Given request: Copy the lines below, substituting "Band Members" for "Biographies" and keeping everything else the same. Don't include the pictures.

_ _ _ _

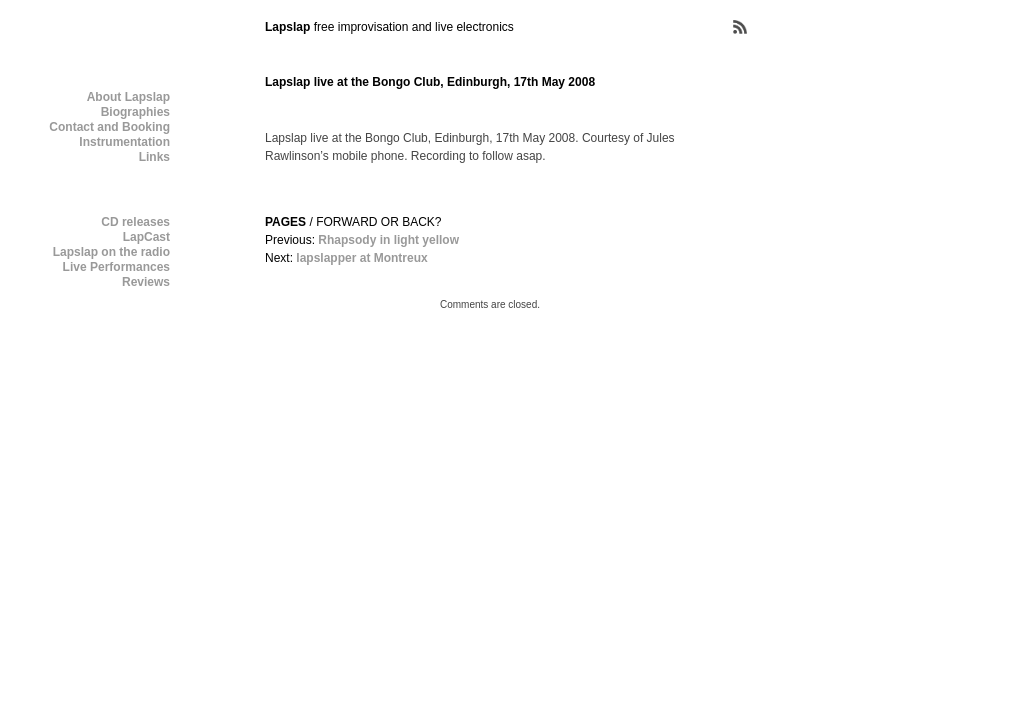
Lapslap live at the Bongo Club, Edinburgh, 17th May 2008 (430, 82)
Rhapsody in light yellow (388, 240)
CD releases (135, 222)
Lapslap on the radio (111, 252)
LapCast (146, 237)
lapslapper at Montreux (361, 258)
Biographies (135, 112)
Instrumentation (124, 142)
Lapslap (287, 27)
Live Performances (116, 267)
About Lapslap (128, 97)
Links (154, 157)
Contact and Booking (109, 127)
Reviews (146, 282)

_ _ _ _

Final answer:
Lapslap live at the Bongo Club, Edinburgh, 17th May 2008 (430, 82)
Rhapsody in light yellow (388, 240)
CD releases (135, 222)
Lapslap on the radio (111, 252)
LapCast (146, 237)
lapslapper at Montreux (361, 258)
Band Members (135, 112)
Instrumentation (124, 142)
Lapslap (287, 27)
Live Performances (116, 267)
About Lapslap (128, 97)
Links (154, 157)
Contact and Booking (109, 127)
Reviews (146, 282)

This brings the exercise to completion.